The filming of The Letter for the King took place from November 2007 till early March 2008, on locations in Germany (Eisenach and Engelskirchen), Luxembourg (Vianden), Belgium and the Netherlands.
A 6 part TV adaptation of the novel also exists (2020), with significant plot differences.

==Plot==
In the land of Dagonaut a medieval squire named Tiuri and four other squires spend their last night before being knighted inside the chapel without chatting, sleeping, or eating. This is their last test in order to become a knight. But suddenly a badly wounded knight knocks on the door looking for help. Tiuri abandons the rules and opens the door. The knight asks him to deliver an important letter to the king of Unauwen. The dying knight, Edwinem, gives him a special ring as a proof that he was sent by the knight.

During his journey, Tiuri passes through the land of Grey Knights, where bandits rove. He loses his horse to the bandits and continues his travel without it, but keeps the special ring that was given to him by Edwinem.

In the Mistrinaut castle, Tiuri is put in prison and is fighting with the so-called Grey Knights who suspect him for the murder of Edwinem, although the real culprits are Red Riders. The maiden Lavinia saves him by convincing her father, head of the castle, that Tiuri is innocent. Then, her father helps Tiuri on his mission by sending him some Grey Knights to accompany him on the next part of his journey.

On the way, Tiuri meets someone who is on pilgrimage without knowing that he is actually a Red Rider spy. But when the Red Rider's life is in danger, Tiuri saves him, and the Red Rider has a change of heart.

Then Tiuri goes to a hermit named Menaures. Menaures sends his boy Piak as Tiuri's guide.

After traveling for a bit, Tiuri and Piak struggle with people who pose a threat to the safety of the letter, Tiuri opens the letter and memorises what is written on it. After that, he burns the letter so that no one can read it. However, Tiuri does not know what the message on the letter means because the message is written in a different language. Piak helps him to remember it by making it into a song.

Later, Tiuri and Piak have to cross the bridge over the Rainbow River, but they have to pay a toll to do so. They don't have the money to pay for the toll, so they find an alternate route. Piak accidentally falls into the Rainbow River, but Tiuri saves him from drowning. They are then caught by a guard, and they explain to him their mission. The special ring helps with their explanation when they show it to the operatives.

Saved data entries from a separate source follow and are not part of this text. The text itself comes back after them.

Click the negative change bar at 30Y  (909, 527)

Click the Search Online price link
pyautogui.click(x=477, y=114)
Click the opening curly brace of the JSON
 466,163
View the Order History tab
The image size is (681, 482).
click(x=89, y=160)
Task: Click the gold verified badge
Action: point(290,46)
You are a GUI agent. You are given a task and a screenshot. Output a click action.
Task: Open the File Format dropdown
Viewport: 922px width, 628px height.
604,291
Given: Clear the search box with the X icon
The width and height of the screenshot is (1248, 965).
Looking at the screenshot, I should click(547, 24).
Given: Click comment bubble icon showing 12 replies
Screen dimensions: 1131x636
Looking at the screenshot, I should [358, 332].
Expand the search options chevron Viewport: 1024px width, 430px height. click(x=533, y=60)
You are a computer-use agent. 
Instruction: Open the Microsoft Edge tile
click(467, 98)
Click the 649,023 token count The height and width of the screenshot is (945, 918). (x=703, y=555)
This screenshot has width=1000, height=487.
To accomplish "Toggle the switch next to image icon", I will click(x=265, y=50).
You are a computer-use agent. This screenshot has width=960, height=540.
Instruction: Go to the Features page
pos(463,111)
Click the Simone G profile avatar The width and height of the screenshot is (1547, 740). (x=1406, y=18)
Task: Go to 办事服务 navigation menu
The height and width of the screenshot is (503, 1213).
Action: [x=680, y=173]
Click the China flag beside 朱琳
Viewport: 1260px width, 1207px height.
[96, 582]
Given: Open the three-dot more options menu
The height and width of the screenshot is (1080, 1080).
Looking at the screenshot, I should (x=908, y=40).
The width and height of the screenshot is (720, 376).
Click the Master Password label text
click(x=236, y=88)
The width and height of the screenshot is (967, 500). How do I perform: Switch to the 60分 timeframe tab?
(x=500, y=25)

Tiuri fortunately completes his mission, and delivers the letter to the king of Unauwen. The content of the letter is that the country is in danger because the enemy kingdom Eviellan have a plot against the country. Tiuri is honoured by the king for successfully bringing the message to him.

==Awards==
The film was awarded as the best film at the thirteenth International Film Festival for Children and Young Audience in both the international jury and the youth jury in October 2008. In the same month and in the same year, the film was awarded in a German town Marburg on the Final Cut Film Festival. The film also received the Golden Film, awarded by the Netherlands Film Festival and the Netherlands Film Fund on 30 July 2008 for reaching 100,000 tickets sold.